The Czech Union for Nature Conservation has been monitoring the role and presence of beasts of prey for some twenty years now. In the last few years, it has discovered that the number of bears crossing the Slovak and Polish borders into the Czech Republic is on the rise. While only one or two bears resided in Moravia's Beskydy Mountains a few decades ago, there are now at least five that have permanently settled in the region. This may sound like an insignificant development, but as Dita Asiedu reports, Czech environmentalists say it is cause for celebration:

European brown bear
It is difficult to ascertain exactly how many bears reside in the Czech Republic. They can travel up to 30 kilometres in a single night, and often cross the border into Slovakia or Poland. But according to Petr Styblo from the Czech Union for Nature Conservation, the bear population in the Czech Republic is growing slowly but surely:

"The bears in the Czech lands disappeared towards the end of the 19th century due to intensive poaching. At the time, an order was given allowing the killing of all wild animals, not just bears but also wolves and lynx, throughout the Austro-Hungarian empire. In the 20th century, they began to appear sporadically and that is when the permanent population of bears settled in Slovakia. Sometimes a bear or two crossed the border into the Beskydy Mountains in Moravia but they would either return to Slovakia or be killed."

Beskydy mountains
The bear population in neighbouring Slovakia has been rising constantly. Today it numbers some 700. Unwilling to tolerate any other bears on their territory, they have been forced to look for new territory. That's how they came to the Czech Republic. With living conditions in the Beskydy and Jeseniky mountains just as favourable, they are now more inclined to stay.

And the environment also benefits. Extensive poaching has left the Beskydy Mountains with few beasts of prey, especially wolves and lynx. Other wildlife is therefore reproducing excessively:

"Bears are not typical beasts of prey, their food is based on fruit and vegetables. However, they do hunt mammals that can be as big as deer. But they only hunt sick animals. So, we can say that bears keep the natural environment and remaining habitat healthy. Bears also love carcasses, especially those that are already decomposing and smell, so they also help to keep the environment clean and rid it of dead materials."
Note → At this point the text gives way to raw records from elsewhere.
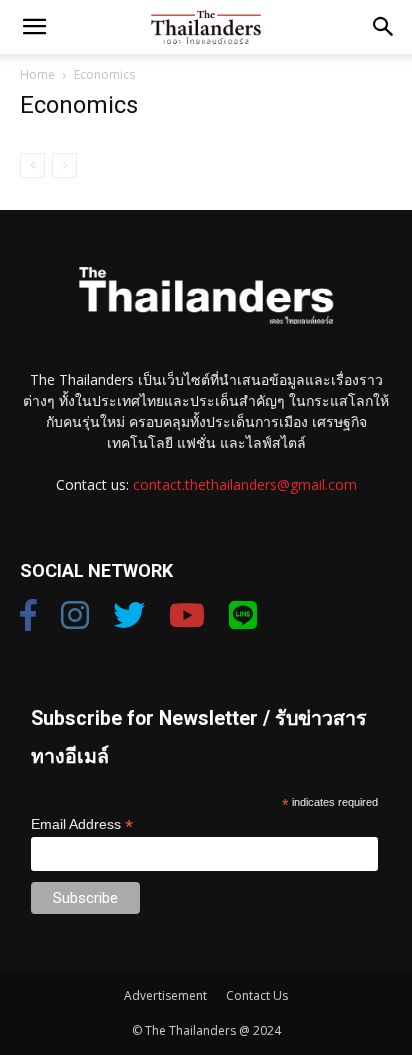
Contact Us (257, 995)
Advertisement (165, 995)
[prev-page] (32, 165)
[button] (34, 27)
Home (37, 74)
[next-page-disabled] (64, 165)
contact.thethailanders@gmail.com (245, 484)
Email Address (82, 824)
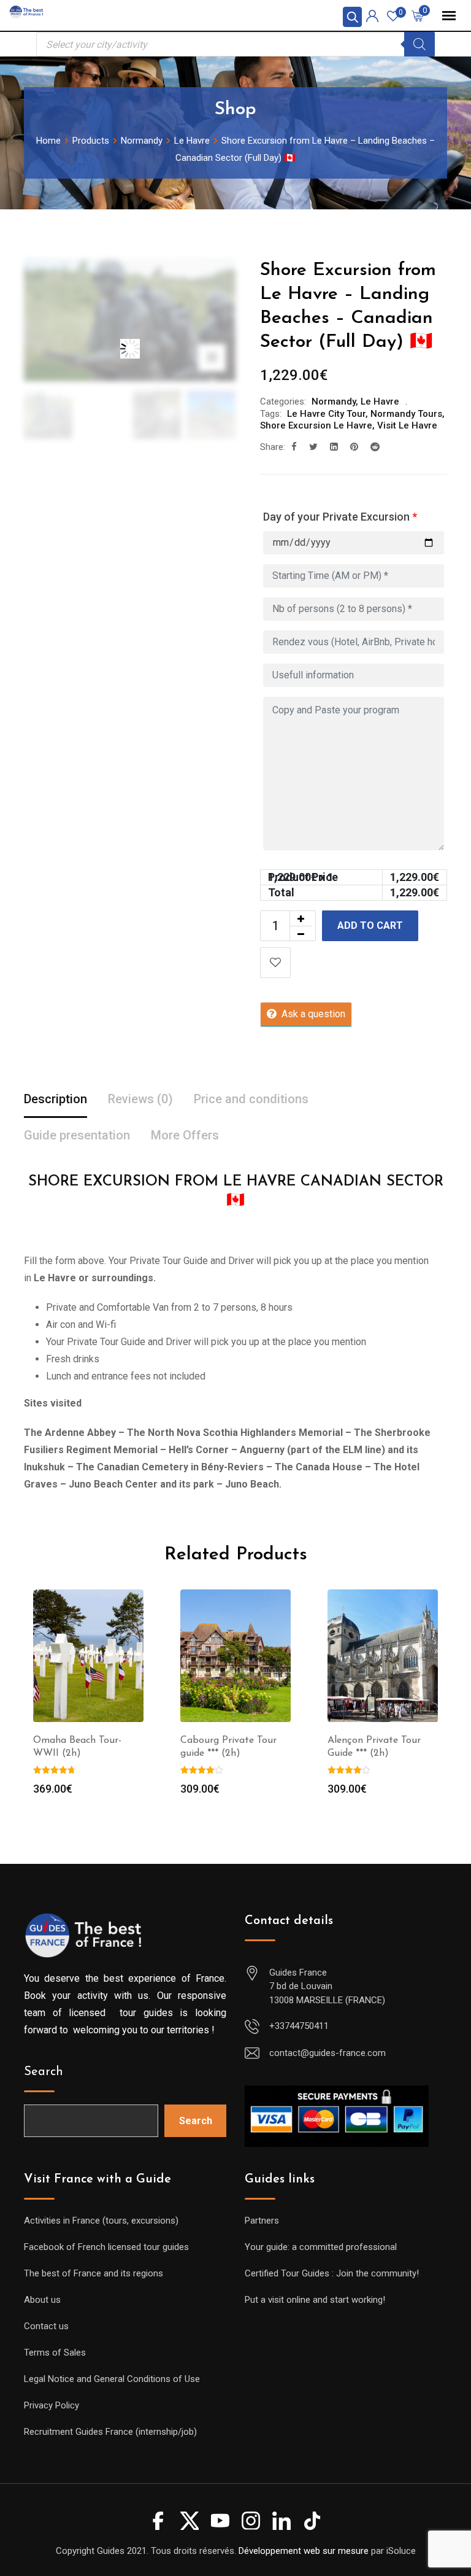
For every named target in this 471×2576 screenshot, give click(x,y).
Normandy (334, 401)
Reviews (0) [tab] (140, 1099)
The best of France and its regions (93, 2273)
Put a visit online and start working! (315, 2299)
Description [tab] (55, 1099)
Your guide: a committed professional (321, 2246)
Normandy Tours (406, 413)
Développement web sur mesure (304, 2550)
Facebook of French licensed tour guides (106, 2246)
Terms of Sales (55, 2352)
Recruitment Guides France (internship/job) (110, 2431)
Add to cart (370, 925)
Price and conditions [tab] (251, 1099)
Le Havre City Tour (326, 413)
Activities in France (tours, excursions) (101, 2220)
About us (42, 2299)
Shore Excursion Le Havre (316, 425)
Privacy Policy (51, 2405)
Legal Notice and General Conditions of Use (112, 2378)
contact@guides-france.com (327, 2052)
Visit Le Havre (407, 425)
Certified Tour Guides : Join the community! (332, 2273)
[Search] (419, 44)
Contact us (46, 2326)
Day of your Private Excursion (340, 516)
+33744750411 (299, 2025)
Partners (262, 2220)
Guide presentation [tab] (77, 1135)
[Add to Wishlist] (275, 962)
But whether or not the bear population will gradually rise to reach that of neighbouring Slovakia is too early to tell. The problem is that the bears' biggest threat is neither a lack of food or a polluted environment; their biggest enemy is man:

"They live in very hidden areas and it is quite possible that a few cubs have already been born because they are usually born in January or February. It is also hard to tell whether or how the bear population will grow. The environment is favourable but judging from the last few years we know that life is not going to be easy for the bears because there is a certain group of people, who love to hunt and secretly brag in their local pubs that they have killed a bear. We know it happens but it is difficult to prove it."